Request: Copy the records below line for line, leaving out the pictures.

Task input:
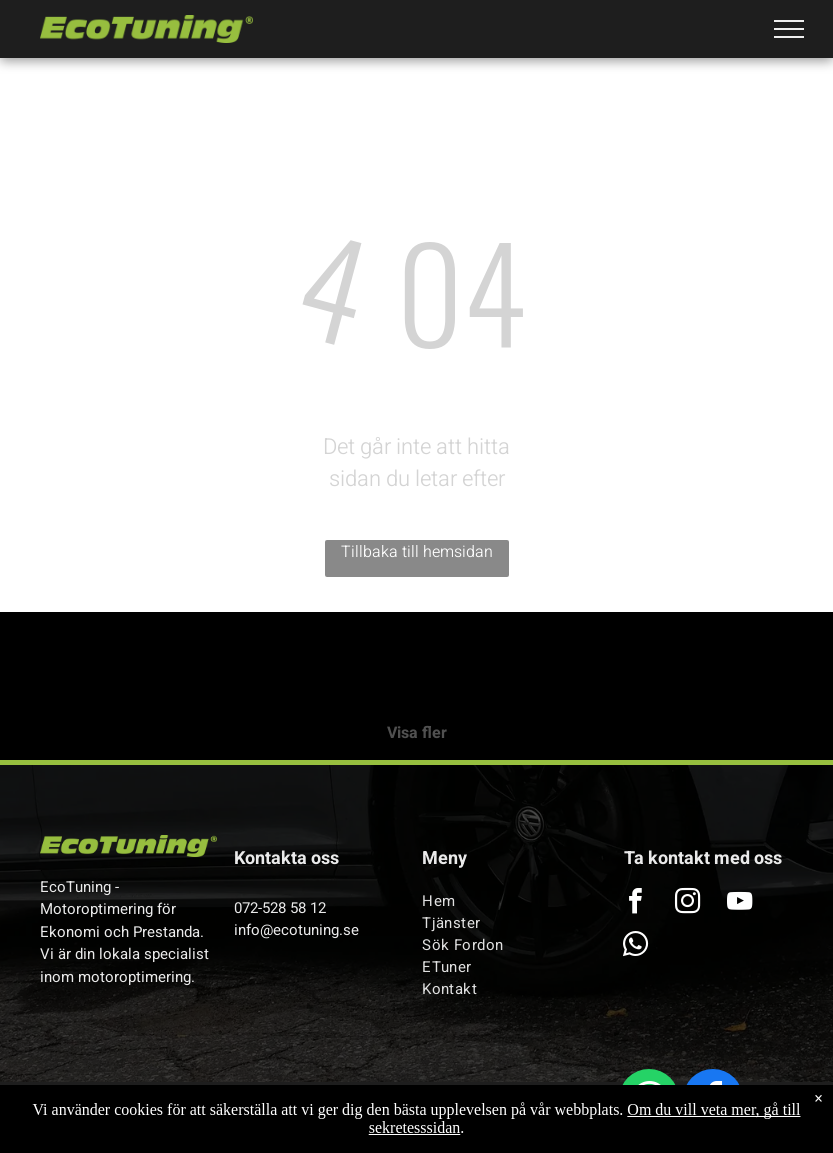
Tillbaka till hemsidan (417, 552)
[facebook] (713, 1101)
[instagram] (687, 903)
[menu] (789, 29)
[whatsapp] (649, 1101)
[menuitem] (503, 901)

Answer to this task:
Tillbaka till hemsidan (417, 552)
[facebook] (713, 1101)
[instagram] (687, 903)
[menu] (789, 29)
[whatsapp] (649, 1101)
[menuitem] (503, 901)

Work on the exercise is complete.